A Décima Turma do Tribunal Regional Federal da 3ª Região (TRF3) condenou o Instituto Nacional do Seguro Social (INSS) ao pagamento de pensão por morte a uma mulher que, mesmo após o divórcio, voltou a conviver em união estável com o ex-marido. A decisão reformou sentença anterior que havia negado o benefício.
Apelação Cível nº 5002022-79.2023.4.03.6123.
Protocolo do CNJ foi fundamental para revisão da sentença
O colegiado considerou, como ponto central do julgamento, o Protocolo para Julgamento com Perspectiva de Gênero, instituído pelo Conselho Nacional de Justiça (CNJ). O documento orienta magistrados a evitar perguntas baseadas em estereótipos ou em aspectos irrelevantes, priorizando critérios para o reconhecimento da união estável, como convivência pública, contínua e duradoura, além da dependência econômica.
De acordo com o voto da relatora, desembargadora federal Gabriela Araújo, houve falhas na condução do depoimento da viúva. Foram feitas perguntas de cunho íntimo e discriminatório, como os motivos do divórcio e da reconciliação, se havia violência doméstica, se o casal dormia no mesmo quarto, se mantinha vida sexual ativa e se havia traições por parte do falecido.
“Tais questionamentos reiterados traduzem uma visão extremamente estigmatizante com relação ao papel e aos direitos da mulher dentro de uma relação conjugal”, destacou a magistrada. “Práticas eivadas de machismo afrontam o caráter protetivo do benefício previdenciário e desvirtuam a real finalidade do processo.”
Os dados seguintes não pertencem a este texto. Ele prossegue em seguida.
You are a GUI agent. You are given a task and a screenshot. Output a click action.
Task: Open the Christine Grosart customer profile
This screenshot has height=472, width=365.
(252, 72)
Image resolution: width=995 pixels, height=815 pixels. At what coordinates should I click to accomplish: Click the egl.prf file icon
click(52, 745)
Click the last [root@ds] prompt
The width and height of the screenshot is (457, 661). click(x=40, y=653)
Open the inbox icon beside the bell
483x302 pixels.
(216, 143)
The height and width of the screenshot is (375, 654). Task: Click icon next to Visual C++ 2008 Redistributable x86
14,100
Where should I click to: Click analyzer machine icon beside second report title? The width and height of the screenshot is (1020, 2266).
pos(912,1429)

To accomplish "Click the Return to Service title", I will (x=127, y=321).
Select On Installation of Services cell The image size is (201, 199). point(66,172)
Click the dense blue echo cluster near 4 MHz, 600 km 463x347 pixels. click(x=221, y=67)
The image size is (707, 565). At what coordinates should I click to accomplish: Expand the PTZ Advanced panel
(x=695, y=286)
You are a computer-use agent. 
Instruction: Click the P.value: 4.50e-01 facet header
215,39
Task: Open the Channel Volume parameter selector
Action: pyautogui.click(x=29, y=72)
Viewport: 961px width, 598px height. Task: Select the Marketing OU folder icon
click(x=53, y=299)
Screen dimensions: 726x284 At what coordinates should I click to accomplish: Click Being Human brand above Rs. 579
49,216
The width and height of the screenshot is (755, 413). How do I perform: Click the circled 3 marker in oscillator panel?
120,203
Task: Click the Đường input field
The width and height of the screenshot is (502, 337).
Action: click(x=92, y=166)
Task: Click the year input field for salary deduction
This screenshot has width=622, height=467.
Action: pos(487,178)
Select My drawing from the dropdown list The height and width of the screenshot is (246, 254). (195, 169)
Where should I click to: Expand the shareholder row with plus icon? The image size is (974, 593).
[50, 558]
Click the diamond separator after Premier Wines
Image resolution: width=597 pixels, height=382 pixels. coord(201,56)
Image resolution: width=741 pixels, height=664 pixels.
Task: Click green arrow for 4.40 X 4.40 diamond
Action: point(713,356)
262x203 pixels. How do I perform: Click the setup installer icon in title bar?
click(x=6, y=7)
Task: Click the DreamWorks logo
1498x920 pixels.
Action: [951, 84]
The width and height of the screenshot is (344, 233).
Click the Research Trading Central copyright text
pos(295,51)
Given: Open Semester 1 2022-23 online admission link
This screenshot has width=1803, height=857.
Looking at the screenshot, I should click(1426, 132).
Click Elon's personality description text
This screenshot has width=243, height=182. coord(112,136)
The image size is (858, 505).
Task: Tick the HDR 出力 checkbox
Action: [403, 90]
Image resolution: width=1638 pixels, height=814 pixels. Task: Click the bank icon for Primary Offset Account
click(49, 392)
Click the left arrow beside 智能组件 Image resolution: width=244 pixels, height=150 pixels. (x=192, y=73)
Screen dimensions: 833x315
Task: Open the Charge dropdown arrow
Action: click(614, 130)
Reconhecimento do cuidado como expressão de afeto
O acórdão também cita a Lei nº 15.069/2024, que instituiu a Política Nacional de Cuidados, ao reforçar que o cuidado prestado pela mulher ao companheiro enfermo é um fator que deve ser valorizado para caracterizar a relação afetiva.
“Admitir que a mulher assuma uma função não remunerada de cuidar de seu companheiro enfermo e ao mesmo tempo afirmar que tal responsabilidade não é suficiente para configurar a relação afetiva entre o casal acaba por reforçar esse estereótipo de gênero extremamente discriminatório”, pontuou a relatora.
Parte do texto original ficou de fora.